Primo assaggio d'ESTATE, poi altro forte peggioramento Meteo

Primo assaggio d'ESTATE, poi altro forte peggioramento Meteo

Non c'è ancora stabilità duratura

La primavera ha raggiunto il suo apice naturale, ma il meteo continua a raccontare una storia di contrasti, tra brevi parentesi di bel tempo e improvvisi ritorni dell’instabilità

Aprile si congeda lasciandosi dietro un tracciato turbolento , dove il Mediterraneo è stato teatro frequente di perturbazioni provenienti dal Nord Atlantico. Questi impulsi instabili hanno agito come veri e propri scudi contro l’espansione dell’Alta Pressione, che si è affacciata solo sporadicamente, senza mai trovare la forza necessaria per imporsi in maniera duratura.

In alcune regioni italiane si sono potuti comunque vivere momenti di quiete, con giornate miti e cieli sereni, ma l’illusione di una primavera tranquilla si è dissolta velocemente . Le dinamiche atmosferiche innescate già a partire dalla fine di Febbraio e nei primi giorni di Marzo hanno inciso con forza sulla stagione in corso, e continueranno a influenzare profondamente anche il meteo di Maggio, che non si preannuncia affatto lineare.

Dopo un lungo periodo dominato dalla variabilità meteorologica, nelle ultime settimane l’Italia ha sperimentato fenomeni temporaleschi intensi , spesso accompagnati da grandinate e raffiche di vento, il tutto generato dalla penetrazione in quota di aria più fredda. Questo tipo di configurazione sta temporaneamente allentando la morsa, lasciando spazio a un netto miglioramento del tempo.

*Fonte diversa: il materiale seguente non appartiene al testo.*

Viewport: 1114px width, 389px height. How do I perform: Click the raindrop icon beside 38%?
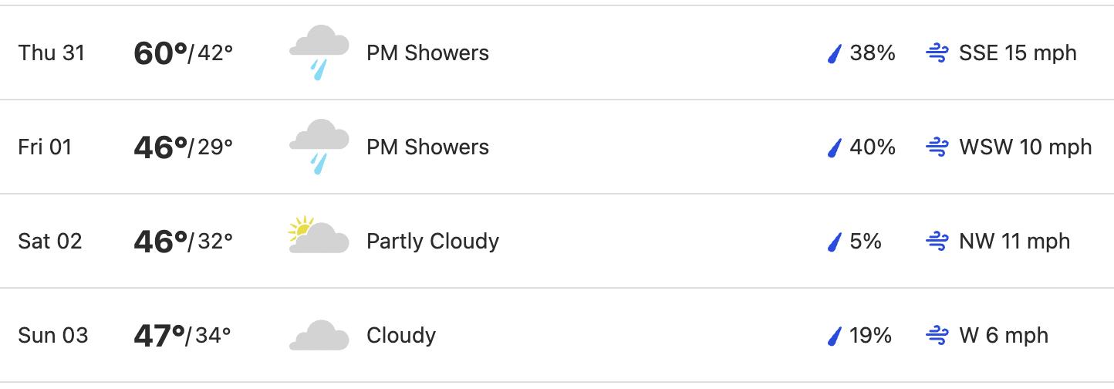834,53
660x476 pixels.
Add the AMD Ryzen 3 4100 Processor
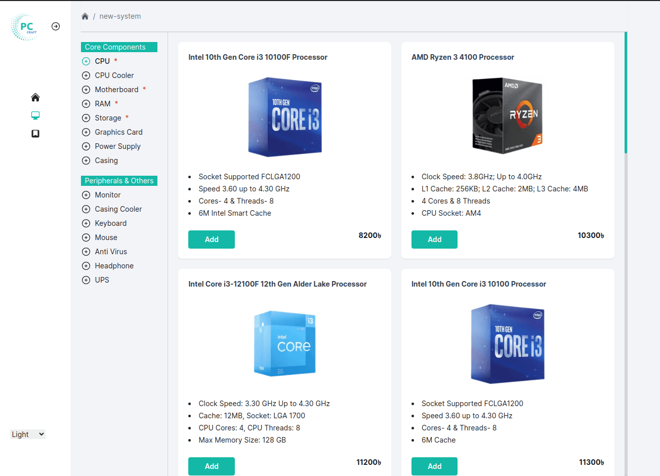pyautogui.click(x=434, y=239)
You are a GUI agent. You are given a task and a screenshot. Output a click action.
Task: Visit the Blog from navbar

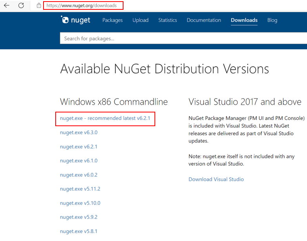[272, 20]
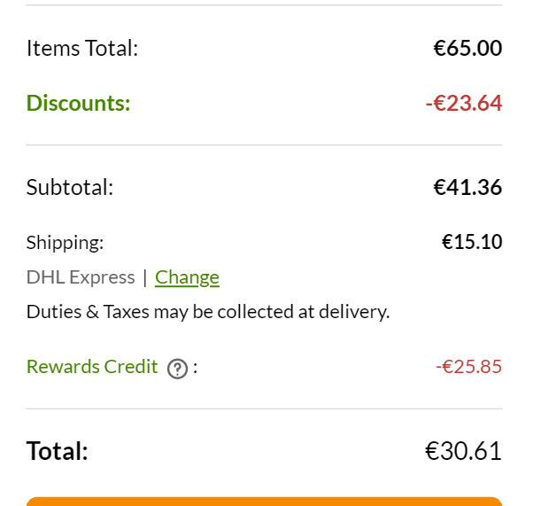Click the Shipping label
This screenshot has height=506, width=541.
65,243
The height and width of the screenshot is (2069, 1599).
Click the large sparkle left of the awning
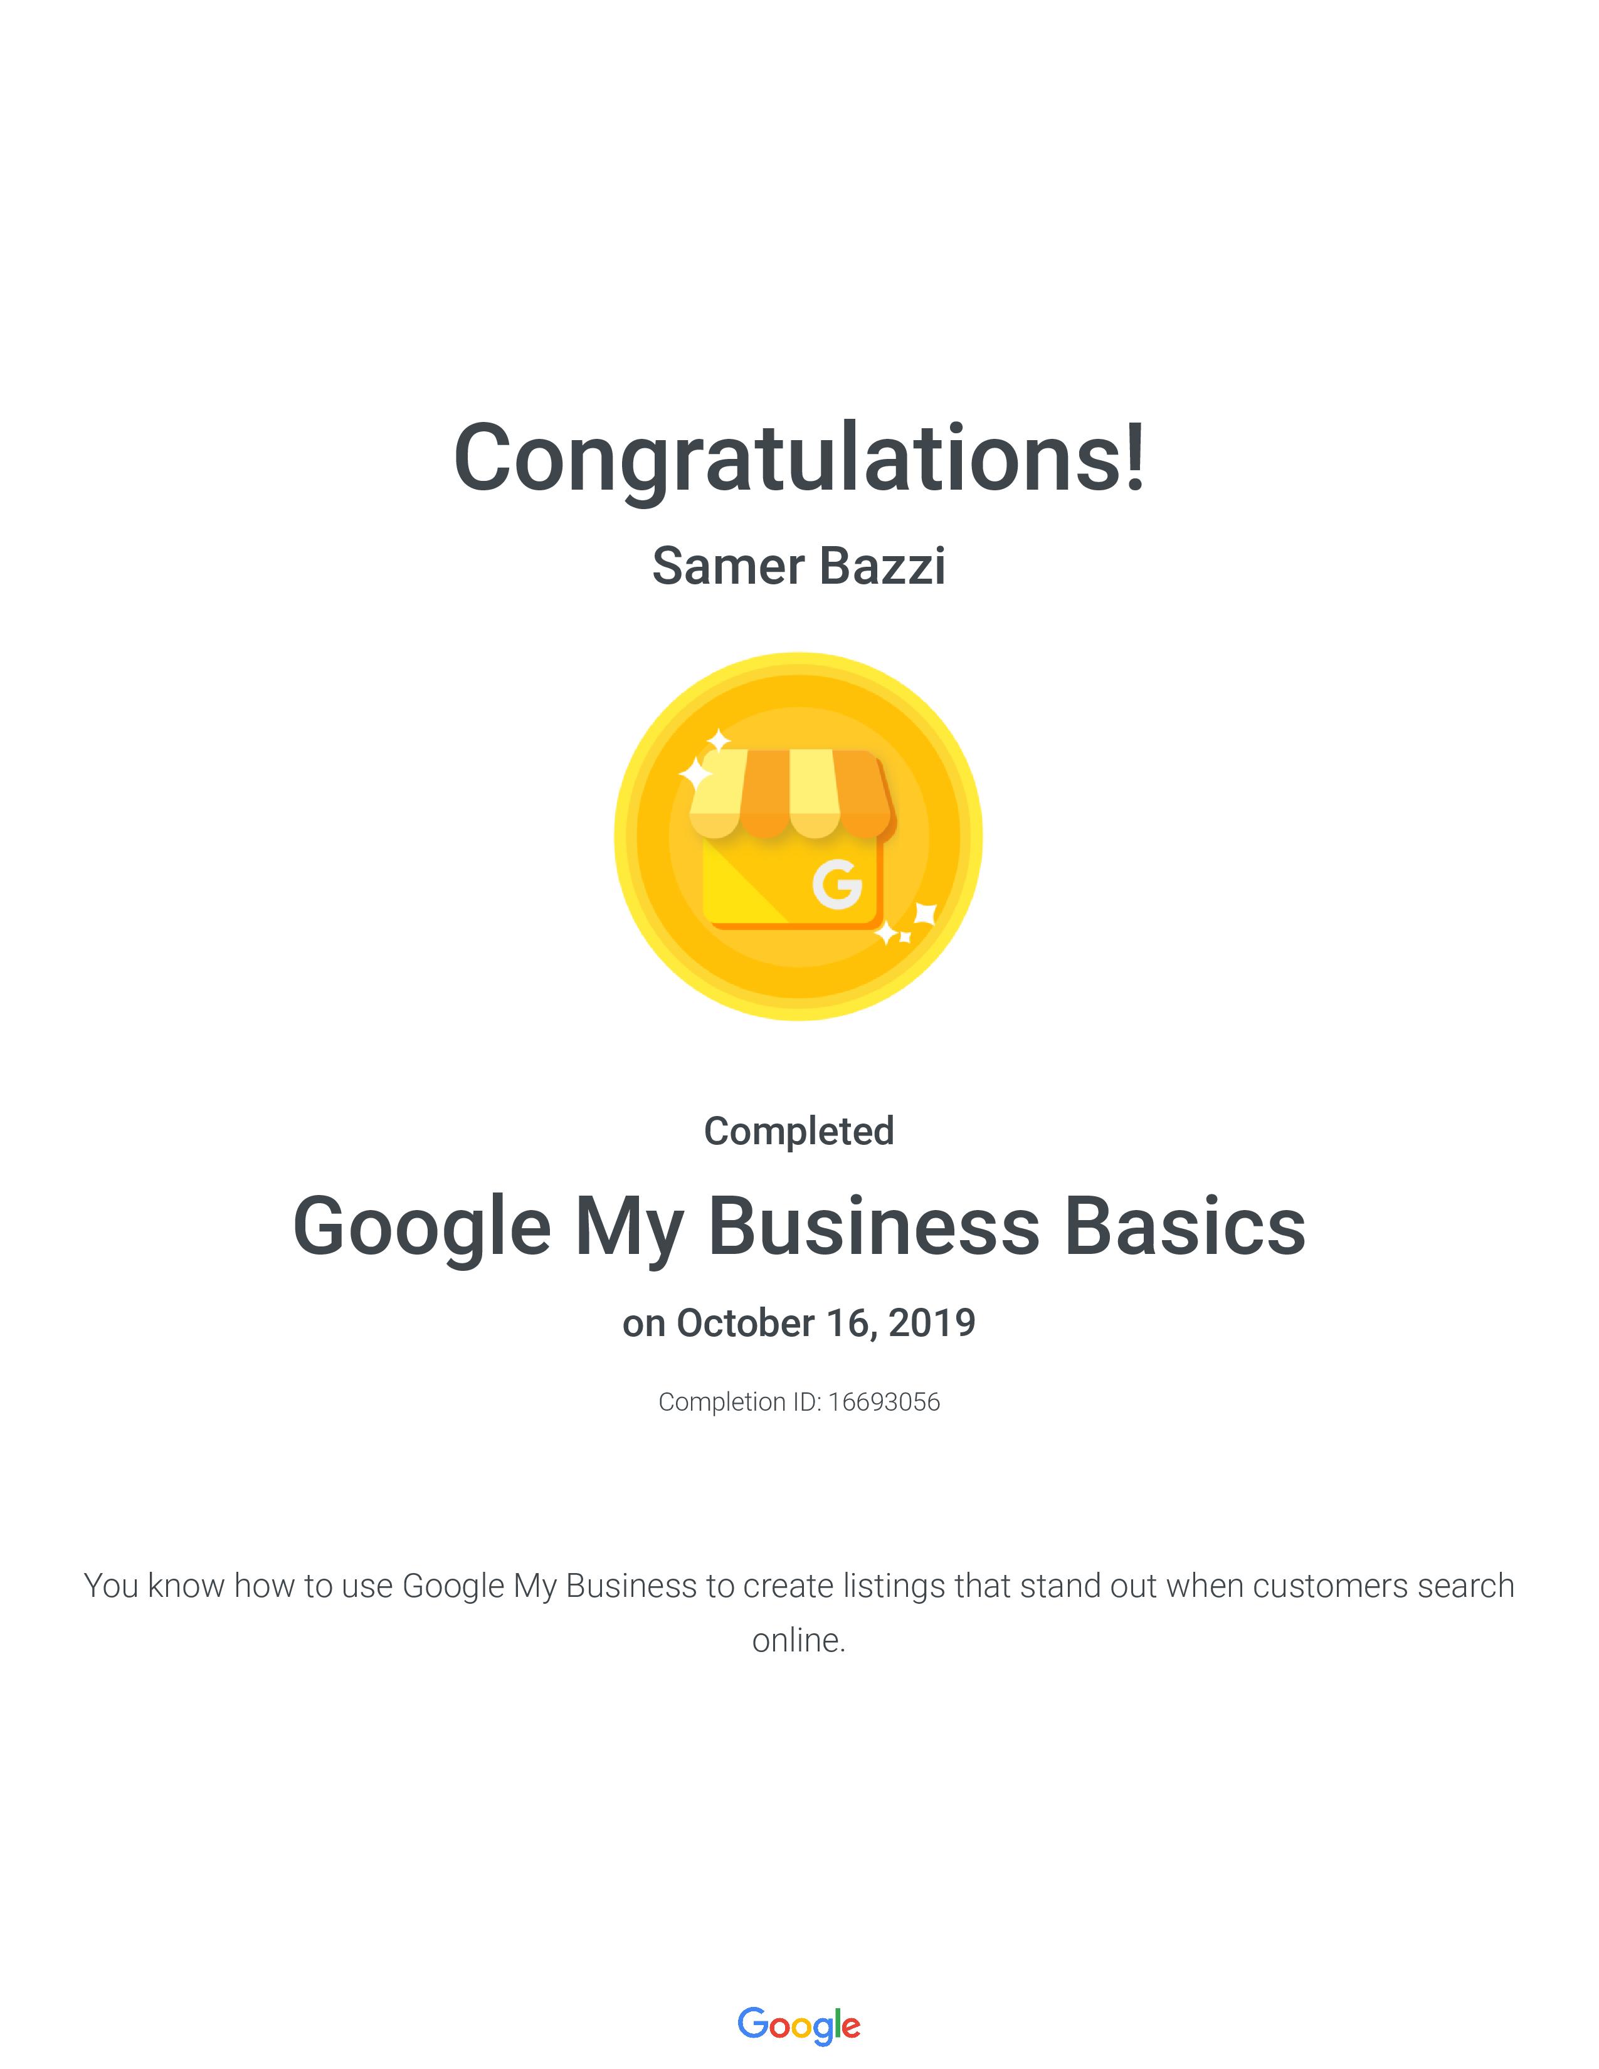[x=696, y=775]
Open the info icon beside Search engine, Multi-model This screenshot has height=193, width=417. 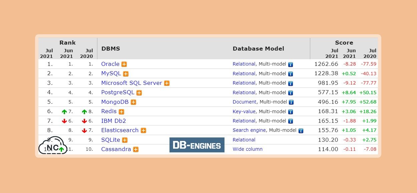tap(301, 131)
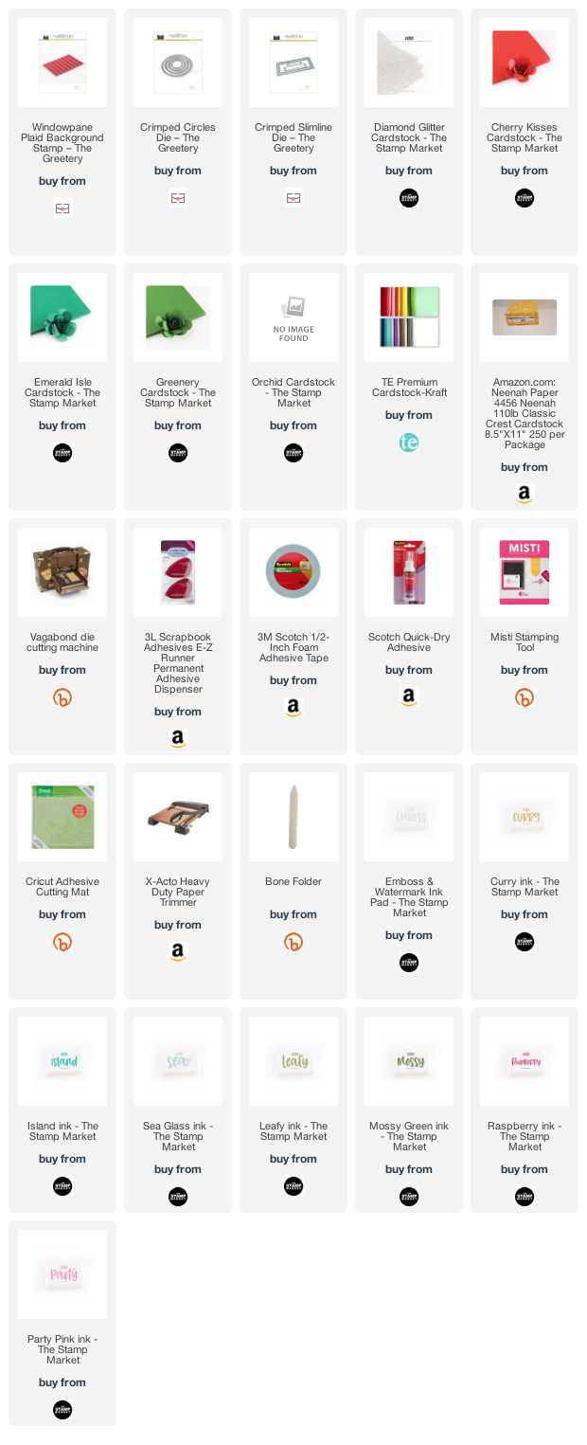Click Amazon icon under Scotch Quick-Dry Adhesive
The width and height of the screenshot is (587, 1445).
(x=409, y=697)
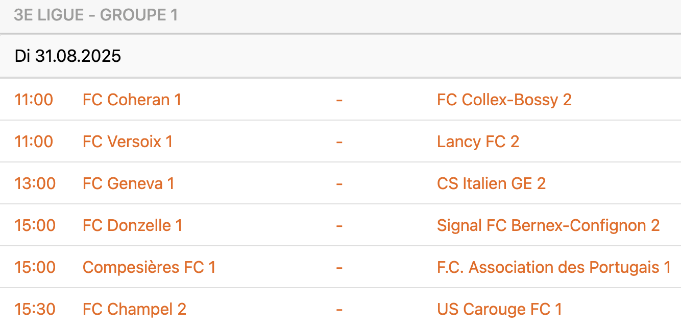The width and height of the screenshot is (681, 327).
Task: Open US Carouge FC 1 page
Action: [x=499, y=309]
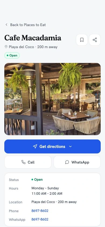Open the cafe patio photo
This screenshot has height=227, width=105.
(53, 99)
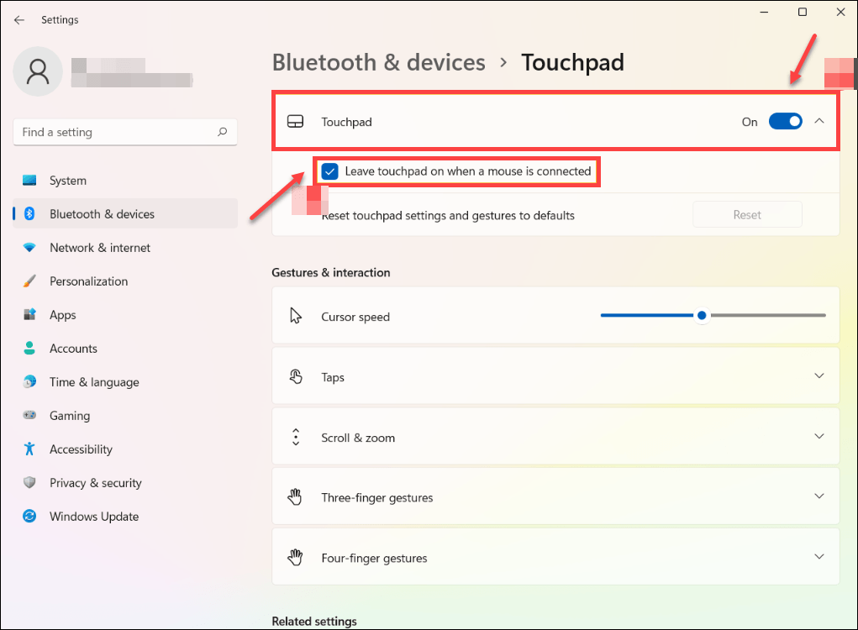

È in corso una rimonta di aria subtropicale , che inizia a conquistare lo spazio europeo e che, sino al primo weekend di Maggio, prenderà pieno possesso della scena meteo italiana. Una massa d’aria calda e umida, proveniente dal Nord Africa, si appresta a raggiungere la Penisola Italiana, spingendo le temperature ben al di sopra della media stagionale. In alcune zone, come Sicilia, Sardegna e in molte aree del Sud Italia, si potranno superare i 30 gradi Celsius, restituendo un’atmosfera decisamente estiva. Anche il Nord vivrà un netto rialzo termico, accompagnato da cieli spesso sereni e valori termici stabili su livelli elevati.

Questa parentesi calda e soleggiata, tuttavia, potrebbe non durare a lungo . Secondo le ultime elaborazioni dei modelli meteo internazionali, come quelli dell’ECMWF e del GFS, esiste un’elevata probabilità che una nuova fase instabile si profili all’orizzonte nel corso di Maggio. Le dinamiche restano ancora incerte per quanto riguarda traiettoria e intensità, ma i primi segnali fanno pensare a un possibile peggioramento anche significativo.

Il ritorno del maltempo, se confermato, potrebbe essere alimentato da forti contrasti termici, un elemento ormai sempre più frequente nelle dinamiche meteo recenti . Questo tipo di configurazione favorisce la nascita di fenomeni anche estremi, che potrebbero nuovamente mettere in discussione l’idea di una primavera stabile.